TEXT:

Der Hebel rechts vom Lenkrad aktiviert den Autopiloten. Einmal nach unten drücken, schon sind Abstandstempomat und Spurhalteassistent aktiv. Aber nicht nur das. Automatisch wird dann auch das Licht und der Scheibenwischer auf „Automatik“ gesetzt. Klingt gut, ist aber nervig, aus zwei Gründen:

  1. Wenn es hell ist, gibt es trotzdem Situationen, in denen ich gerne das Licht einschalte. Beispielsweise, wenn es regnet und die Gischt die Sicht erschwert. Schaltet man den Autopiloten ein, denkt sich dein Tesla: „Och, ist ja hell genug. Dann kann ich das Licht auch ausmachen.“ Ich kann das dann manuell über das Display wieder einschalten, aber beim nächsten Aktivieren des Autopiloten, ist meine Einstellung wieder weg.
  2. Wo wir von Regen sprechen. Die Wischerautomatik von Tesla ist inzwischen fast ein Meme geworden. Sie macht, was sie will. Ja, sie wischt. Aber unverhältnismäßig hektisch. Über das Display kann man, wie bei jedem anderen Auto auch, den Intervall selbst einstellen. Aber (du ahnst es wahrscheinlich schon) beim nächsten Aktivieren des Autopiloten ist die Wischerautomatik wieder an.

Bei leerer Autobahn und gemütlicher Fahrweise stellt sich nun die Frage, warum man den auch ständig den Autopiloten aktivieren muss. Gute Frage. Denn der Spurhalteassistent (derzeit noch in der Beta) ist der größte Dreck, den ich jemals in einem Auto erlebt habe. Normalerweise erkennt ein Spurhalteassistent am Blinken, dass ich die Spur wechseln will und gibt das Lenkrad frei. Nach erfolgtem Spurwechsel schaltet er sich wieder ein. So nicht beim Tesla. Ich blinke und muss das Lenkrad regelrecht herumreißen, damit der Assistent begreift, dass ich jetzt selbst lenken möchte. Außer, ich bin so dicht an einem vorausfahrenden Auto dran, dass der Computer erahnt, dass ich überholen will. Aber dann hat er die Geschwindigkeit wegen des Abstands schon reduziert. Von einer flüssigen Fahrweise ist man also weit entfernt.

ZU ERLEDIGEN:
1. Nenne alle Funktionen, die laut dem Text über den Tesla-Autopiloten eingeschaltet oder auf „Automatik“ gestellt werden, wenn man den Hebel einmal nach unten drückt.
2. Stimmen diese Aussagen mit dem Text über den Tesla-Autopiloten überein? Antworte jeweils mit Ja oder Nein und zitiere die Stelle im Text, die das entscheidet.
(a) Der Hebel für den Autopiloten sitzt links vom Lenkrad.
(b) Den Intervall des Scheibenwischers kann man über das Display selbst einstellen.
(c) Der Spurhalteassistent ist derzeit noch in der Beta.
3. Schreib den Text über den Tesla-Autopiloten nach seinem letzten Satz weiter.

Zeilen dazu, wo Ziele erscheinen:

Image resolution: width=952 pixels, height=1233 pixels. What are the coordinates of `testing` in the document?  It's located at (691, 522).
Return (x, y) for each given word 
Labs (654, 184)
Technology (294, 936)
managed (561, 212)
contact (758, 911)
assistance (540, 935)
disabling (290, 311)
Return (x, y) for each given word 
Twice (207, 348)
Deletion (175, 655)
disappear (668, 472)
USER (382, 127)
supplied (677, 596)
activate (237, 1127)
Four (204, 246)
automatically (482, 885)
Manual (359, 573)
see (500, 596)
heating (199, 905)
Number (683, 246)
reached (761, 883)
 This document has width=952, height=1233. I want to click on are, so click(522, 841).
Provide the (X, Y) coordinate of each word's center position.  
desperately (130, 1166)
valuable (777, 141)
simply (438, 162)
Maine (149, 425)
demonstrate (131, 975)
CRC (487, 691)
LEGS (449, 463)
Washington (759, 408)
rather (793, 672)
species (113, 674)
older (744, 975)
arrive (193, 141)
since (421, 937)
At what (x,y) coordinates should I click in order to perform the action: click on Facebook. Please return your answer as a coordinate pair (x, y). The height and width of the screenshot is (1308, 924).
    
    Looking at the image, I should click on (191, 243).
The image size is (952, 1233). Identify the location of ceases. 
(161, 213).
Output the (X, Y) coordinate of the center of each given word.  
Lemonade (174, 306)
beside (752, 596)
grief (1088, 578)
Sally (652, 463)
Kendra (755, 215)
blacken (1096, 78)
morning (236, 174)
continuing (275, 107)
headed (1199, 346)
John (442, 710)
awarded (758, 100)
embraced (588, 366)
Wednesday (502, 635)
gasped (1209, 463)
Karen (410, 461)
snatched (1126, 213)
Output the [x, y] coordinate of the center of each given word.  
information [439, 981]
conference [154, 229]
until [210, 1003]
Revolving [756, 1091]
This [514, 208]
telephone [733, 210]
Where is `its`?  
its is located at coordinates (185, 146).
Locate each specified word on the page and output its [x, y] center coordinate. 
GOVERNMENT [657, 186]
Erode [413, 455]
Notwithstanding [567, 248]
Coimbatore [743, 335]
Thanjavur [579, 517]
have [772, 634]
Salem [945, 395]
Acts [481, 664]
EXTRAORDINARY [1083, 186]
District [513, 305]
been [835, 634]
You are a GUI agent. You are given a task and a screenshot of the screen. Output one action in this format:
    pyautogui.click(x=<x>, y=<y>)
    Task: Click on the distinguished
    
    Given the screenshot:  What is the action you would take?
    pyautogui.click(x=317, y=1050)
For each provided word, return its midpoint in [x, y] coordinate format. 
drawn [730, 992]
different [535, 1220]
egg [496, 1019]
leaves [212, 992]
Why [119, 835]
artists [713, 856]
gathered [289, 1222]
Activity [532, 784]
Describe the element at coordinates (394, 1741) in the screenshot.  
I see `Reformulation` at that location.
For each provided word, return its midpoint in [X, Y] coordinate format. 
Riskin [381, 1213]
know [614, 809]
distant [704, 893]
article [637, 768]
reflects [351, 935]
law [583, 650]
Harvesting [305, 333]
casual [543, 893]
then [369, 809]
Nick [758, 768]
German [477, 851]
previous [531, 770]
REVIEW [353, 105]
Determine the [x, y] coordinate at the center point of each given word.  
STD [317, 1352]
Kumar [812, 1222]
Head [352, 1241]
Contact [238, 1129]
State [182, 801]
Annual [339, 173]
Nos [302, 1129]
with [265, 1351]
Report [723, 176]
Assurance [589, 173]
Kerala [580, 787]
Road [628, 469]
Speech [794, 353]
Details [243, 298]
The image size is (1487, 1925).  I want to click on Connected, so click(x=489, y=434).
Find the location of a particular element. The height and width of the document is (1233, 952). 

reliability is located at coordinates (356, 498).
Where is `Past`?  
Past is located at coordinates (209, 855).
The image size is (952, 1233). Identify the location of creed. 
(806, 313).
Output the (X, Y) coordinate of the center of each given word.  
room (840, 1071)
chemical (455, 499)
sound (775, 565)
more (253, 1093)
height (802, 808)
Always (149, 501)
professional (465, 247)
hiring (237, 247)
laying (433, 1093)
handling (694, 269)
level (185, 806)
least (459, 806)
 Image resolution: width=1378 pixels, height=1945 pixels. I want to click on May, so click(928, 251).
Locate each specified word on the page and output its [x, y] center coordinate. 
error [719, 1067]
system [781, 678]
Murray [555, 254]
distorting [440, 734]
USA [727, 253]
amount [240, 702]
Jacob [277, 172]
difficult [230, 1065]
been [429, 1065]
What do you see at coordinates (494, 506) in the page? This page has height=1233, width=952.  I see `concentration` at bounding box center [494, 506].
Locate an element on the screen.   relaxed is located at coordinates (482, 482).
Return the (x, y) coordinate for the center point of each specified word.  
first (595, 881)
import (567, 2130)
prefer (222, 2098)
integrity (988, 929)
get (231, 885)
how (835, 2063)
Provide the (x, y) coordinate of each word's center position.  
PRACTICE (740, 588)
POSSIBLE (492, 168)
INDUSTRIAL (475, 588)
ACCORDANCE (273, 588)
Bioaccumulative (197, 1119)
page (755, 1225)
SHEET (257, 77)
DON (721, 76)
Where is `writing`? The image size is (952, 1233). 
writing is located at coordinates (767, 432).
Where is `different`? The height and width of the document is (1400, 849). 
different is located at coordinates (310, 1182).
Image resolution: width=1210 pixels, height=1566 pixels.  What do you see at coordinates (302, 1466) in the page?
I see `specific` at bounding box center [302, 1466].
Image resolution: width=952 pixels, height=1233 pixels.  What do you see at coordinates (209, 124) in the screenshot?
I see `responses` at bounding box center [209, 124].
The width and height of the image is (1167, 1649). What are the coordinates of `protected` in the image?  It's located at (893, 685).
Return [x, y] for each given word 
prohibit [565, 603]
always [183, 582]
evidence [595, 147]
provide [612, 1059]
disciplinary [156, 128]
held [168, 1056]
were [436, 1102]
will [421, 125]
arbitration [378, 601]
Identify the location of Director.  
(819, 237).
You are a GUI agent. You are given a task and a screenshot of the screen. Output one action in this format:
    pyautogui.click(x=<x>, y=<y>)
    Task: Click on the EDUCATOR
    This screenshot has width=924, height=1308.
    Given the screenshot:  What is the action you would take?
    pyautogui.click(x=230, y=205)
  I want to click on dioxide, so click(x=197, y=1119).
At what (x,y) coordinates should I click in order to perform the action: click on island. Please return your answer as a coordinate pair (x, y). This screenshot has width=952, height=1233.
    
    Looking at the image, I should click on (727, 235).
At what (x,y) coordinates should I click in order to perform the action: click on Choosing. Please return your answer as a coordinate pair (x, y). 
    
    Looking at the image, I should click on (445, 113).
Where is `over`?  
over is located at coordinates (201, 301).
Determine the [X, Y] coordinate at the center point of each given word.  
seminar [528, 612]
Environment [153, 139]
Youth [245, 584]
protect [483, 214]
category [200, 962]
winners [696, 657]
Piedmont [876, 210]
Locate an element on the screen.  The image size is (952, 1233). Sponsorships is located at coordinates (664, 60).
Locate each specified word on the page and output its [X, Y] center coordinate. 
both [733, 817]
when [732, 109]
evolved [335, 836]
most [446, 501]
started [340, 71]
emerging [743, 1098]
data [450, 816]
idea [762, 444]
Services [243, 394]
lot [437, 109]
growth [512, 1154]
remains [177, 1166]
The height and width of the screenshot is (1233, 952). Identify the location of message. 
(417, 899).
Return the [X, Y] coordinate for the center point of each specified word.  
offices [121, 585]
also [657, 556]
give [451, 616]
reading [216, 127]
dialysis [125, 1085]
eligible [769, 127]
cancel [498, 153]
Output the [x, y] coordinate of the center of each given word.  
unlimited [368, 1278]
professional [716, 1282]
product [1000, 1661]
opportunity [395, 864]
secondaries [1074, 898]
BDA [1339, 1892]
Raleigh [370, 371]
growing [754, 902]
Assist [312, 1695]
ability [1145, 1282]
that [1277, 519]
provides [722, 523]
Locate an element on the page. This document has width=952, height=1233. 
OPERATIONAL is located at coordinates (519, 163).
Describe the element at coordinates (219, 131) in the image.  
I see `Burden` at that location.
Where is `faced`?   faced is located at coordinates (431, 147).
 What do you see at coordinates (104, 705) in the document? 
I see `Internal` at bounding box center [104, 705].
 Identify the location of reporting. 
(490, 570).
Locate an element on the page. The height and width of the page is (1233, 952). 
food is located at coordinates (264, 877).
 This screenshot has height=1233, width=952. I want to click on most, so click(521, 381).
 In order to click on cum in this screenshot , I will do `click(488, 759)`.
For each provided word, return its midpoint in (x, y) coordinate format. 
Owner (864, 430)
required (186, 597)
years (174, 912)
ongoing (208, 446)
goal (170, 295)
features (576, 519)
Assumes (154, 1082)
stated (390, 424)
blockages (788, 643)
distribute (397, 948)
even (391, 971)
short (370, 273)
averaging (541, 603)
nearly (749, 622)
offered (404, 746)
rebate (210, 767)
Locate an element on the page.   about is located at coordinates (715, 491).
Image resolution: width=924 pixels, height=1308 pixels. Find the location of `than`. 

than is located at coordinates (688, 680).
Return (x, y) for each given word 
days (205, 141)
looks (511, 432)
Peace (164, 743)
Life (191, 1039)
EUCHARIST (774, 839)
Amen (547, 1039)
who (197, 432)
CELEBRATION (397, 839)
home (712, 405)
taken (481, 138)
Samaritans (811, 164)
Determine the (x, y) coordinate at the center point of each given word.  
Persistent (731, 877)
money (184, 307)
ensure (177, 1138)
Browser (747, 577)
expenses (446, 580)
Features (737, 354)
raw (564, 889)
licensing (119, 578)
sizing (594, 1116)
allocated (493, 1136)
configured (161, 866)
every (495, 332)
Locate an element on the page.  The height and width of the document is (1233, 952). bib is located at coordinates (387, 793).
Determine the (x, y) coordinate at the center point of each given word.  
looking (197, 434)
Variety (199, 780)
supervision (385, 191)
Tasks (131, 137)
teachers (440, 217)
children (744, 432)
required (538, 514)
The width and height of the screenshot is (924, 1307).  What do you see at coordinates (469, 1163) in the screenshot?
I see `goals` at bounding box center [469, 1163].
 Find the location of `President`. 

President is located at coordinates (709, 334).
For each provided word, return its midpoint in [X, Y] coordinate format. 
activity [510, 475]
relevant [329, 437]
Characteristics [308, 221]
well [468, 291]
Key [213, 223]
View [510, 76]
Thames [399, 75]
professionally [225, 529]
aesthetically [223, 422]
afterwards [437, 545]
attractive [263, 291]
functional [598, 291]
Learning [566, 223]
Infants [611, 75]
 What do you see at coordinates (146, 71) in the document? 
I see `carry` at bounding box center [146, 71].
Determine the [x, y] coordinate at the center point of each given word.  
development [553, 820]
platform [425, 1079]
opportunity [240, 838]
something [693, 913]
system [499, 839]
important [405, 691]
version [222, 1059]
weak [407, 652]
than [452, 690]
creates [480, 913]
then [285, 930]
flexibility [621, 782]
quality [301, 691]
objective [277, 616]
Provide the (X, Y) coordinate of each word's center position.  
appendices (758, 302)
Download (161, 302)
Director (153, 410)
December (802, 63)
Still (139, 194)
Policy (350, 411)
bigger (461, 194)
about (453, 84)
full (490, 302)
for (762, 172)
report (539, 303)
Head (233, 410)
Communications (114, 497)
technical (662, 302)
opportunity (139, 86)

ERGEBNISSE JE AUFGABE:
1. Abstandstempomat, Spurhalteassistent, Licht, Scheibenwischer

2.
(a) Nein: „Der Hebel rechts vom Lenkrad aktiviert den Autopiloten.“
(b) Ja: „Über das Display kann man, wie bei jedem anderen Auto auch, den Intervall selbst einstellen.“
(c) Ja: „der Spurhalteassistent (derzeit noch in der Beta)“

3.
Es geht also immer ein Ruck durchs Auto, wenn sich der Spurhalteassistent beim kräftigen Lenkvorgang ausschaltet. Obwohl … es schaltet sich ja nicht nur der Spurhalteassistent aus, sondern der komplette Autopilot, inklusive Tempomat. Ich muss also bei einem Spurwechsel immer auch das Strompedal betätigen, weil der Wagen sonst abbremst. Wieder in meiner Spur angekommen, aktiviere ich den Autopiloten und muss Licht und Scheibenwischer wieder so einstellen, wie ich das möchte. Ich war selten so genervt von einem Auto.

Trotzdem gut zu Hause angekommen

Aber es geht noch schlimmer. Tesla hat ein Notbremssystem, das ja prinzipiell eine gute Sache ist. Allerdings konnte ich zwei Szenarien ausmachen, bei denen eine Notbremsung erstens vollkommen fehl am Platz, und zweitens gerade zu lebensgefährlich war.

  1. Ich fahre auf der rechten Spur mit entspannten 120 km/h, auf Höhe einer Autobahnauffahrt. Rechts, schräg hinter mir, möchte ein*e Autofahrer*in auf die Autobahn und beschleunigt natürlich. Der Autopilot wittert Gefahr und macht eine Notbremsung.
  2. Im zweiten Szenario überhole ich auf der mittleren Spur andere Fahrzeuge. Auf der linken Spur rast ein Auto mit gut 200 km/h an mir vorbei. Der Autopilot wittert Gefahr und macht eine Notbremsung.

Eine Vollbremsung auf einer Autobahn am helllichten Tag ist der Wahnsinn! Ich stelle mir nur vor, dass da ein Lkw-Fahrer hinter mir fährt und er es nicht mehr schafft zu reagieren. Da ich von solchen komischen Manövern ausgegangen bin, war ich immer in Hab-acht-Stellung und konnte schnell reagieren und aufs Strompedal treten, um schnell wegzukommen.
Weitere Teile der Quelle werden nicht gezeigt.